§ **Text segment**
Start of Block

Centreville Presbyterian presents "High School Musical Jr."

The main characters of "High School Musical Jr." include (from left, in front) Embrey Grimes, Kristen Popham, Johnny Pace and Samantha Dempsey.

The main characters of "High School Musical Jr." include (from left, in front) Embrey Grimes, Kristen Popham, Johnny Pace and Samantha Dempsey. Photo by Bonnie Hobbs.

One of the most popular movies in recent years is "High School Musical," and Centreville Presbyterian Church’s community theater is bringing the play to the local stage.

A junior version, featuring students in grades six through nine, will be presented Thursday-Friday, Feb. 2-3, at 7:30 p.m.; and Saturday, Feb. 4, at 4 p.m., at the church, 15450 Lee Highway. Tickets are $12 at the church office or via www.centrevillepres.com/hsm.

Directed by 2008 Westfield High grad Rachel Harrington, the play has a cast and crew of some 55 people who’ve been rehearsing since October. They attend Stone, Rocky Run and Liberty middle schools; Bull Run and Deer Park elementary schools, and Westfield.

"Things are going really well," said Harrington. "All the kids are really talented; everyone who auditioned, we kept. This is a fun show with lots of upbeat music and entertaining characters. It’s something the whole, entire family can enjoy."

Jonathan Blank is the music director, and Westfield senior Colby Dezelick is the choreographer. As for the set, "It’s the biggest we’ve had for a middle-school show, which is very exciting," said Harrington. "It’s mostly the interior of a high school with stairwells and balconies."

End of Block

Collected data:

Start of Block

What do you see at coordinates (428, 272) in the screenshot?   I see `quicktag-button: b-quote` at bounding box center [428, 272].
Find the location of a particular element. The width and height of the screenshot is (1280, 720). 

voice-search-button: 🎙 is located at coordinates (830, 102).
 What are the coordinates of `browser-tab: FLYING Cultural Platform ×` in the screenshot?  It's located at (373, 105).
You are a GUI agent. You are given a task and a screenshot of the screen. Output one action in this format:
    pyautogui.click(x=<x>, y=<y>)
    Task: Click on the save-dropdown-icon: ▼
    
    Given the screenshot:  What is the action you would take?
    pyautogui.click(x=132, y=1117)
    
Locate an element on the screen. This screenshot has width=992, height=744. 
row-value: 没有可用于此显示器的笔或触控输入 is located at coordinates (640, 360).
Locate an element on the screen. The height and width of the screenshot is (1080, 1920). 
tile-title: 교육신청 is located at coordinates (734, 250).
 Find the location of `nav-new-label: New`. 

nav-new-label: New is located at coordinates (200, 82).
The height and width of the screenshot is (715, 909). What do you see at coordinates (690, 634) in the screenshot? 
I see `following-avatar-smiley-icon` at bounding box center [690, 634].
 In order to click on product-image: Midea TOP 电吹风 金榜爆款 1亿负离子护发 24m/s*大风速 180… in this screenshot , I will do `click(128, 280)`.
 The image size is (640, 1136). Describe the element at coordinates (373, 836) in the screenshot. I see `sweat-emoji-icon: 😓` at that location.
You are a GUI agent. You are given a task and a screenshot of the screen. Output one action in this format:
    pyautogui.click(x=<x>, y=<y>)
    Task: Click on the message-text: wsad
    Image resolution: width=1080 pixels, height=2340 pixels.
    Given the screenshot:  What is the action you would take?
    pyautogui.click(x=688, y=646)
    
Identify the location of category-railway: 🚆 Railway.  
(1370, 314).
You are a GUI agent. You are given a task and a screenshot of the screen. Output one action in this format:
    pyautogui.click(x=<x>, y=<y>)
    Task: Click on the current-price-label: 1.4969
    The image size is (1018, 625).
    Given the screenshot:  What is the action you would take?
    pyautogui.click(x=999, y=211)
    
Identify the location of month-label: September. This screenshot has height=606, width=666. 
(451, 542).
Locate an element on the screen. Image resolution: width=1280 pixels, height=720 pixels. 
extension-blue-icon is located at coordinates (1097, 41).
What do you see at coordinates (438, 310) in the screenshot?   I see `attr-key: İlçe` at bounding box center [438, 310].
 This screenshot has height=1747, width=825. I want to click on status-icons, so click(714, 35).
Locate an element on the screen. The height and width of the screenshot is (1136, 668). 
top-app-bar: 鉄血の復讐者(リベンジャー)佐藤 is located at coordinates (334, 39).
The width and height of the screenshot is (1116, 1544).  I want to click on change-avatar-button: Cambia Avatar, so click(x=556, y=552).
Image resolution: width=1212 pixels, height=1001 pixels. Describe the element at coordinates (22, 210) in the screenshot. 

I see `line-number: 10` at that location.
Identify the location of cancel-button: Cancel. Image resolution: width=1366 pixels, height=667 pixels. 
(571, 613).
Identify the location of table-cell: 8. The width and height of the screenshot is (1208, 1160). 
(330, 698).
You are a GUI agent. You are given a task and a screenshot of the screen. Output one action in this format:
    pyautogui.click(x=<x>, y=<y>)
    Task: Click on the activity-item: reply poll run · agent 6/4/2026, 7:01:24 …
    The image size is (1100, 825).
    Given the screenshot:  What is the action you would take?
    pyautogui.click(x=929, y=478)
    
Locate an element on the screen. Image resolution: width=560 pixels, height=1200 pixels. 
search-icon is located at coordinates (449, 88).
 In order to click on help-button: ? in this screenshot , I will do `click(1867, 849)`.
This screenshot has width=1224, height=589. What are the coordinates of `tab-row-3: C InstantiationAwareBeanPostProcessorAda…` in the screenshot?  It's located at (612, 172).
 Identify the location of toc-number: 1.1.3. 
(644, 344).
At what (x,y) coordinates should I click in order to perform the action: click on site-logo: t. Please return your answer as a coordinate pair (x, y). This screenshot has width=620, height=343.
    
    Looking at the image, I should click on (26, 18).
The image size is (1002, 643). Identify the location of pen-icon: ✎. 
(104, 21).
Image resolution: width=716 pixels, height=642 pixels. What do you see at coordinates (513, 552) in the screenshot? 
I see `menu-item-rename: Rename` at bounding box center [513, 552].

End of Block

§ **About this task**
Reproduce the article above on the church's "High School Musical Jr." production in full, word for word.

§ **Task solution**
Centreville Presbyterian presents "High School Musical Jr."

The main characters of "High School Musical Jr." include (from left, in front) Embrey Grimes, Kristen Popham, Johnny Pace and Samantha Dempsey.

The main characters of "High School Musical Jr." include (from left, in front) Embrey Grimes, Kristen Popham, Johnny Pace and Samantha Dempsey. Photo by Bonnie Hobbs.

One of the most popular movies in recent years is "High School Musical," and Centreville Presbyterian Church’s community theater is bringing the play to the local stage.

A junior version, featuring students in grades six through nine, will be presented Thursday-Friday, Feb. 2-3, at 7:30 p.m.; and Saturday, Feb. 4, at 4 p.m., at the church, 15450 Lee Highway. Tickets are $12 at the church office or via www.centrevillepres.com/hsm.

Directed by 2008 Westfield High grad Rachel Harrington, the play has a cast and crew of some 55 people who’ve been rehearsing since October. They attend Stone, Rocky Run and Liberty middle schools; Bull Run and Deer Park elementary schools, and Westfield.

"Things are going really well," said Harrington. "All the kids are really talented; everyone who auditioned, we kept. This is a fun show with lots of upbeat music and entertaining characters. It’s something the whole, entire family can enjoy."

Jonathan Blank is the music director, and Westfield senior Colby Dezelick is the choreographer. As for the set, "It’s the biggest we’ve had for a middle-school show, which is very exciting," said Harrington. "It’s mostly the interior of a high school with stairwells and balconies."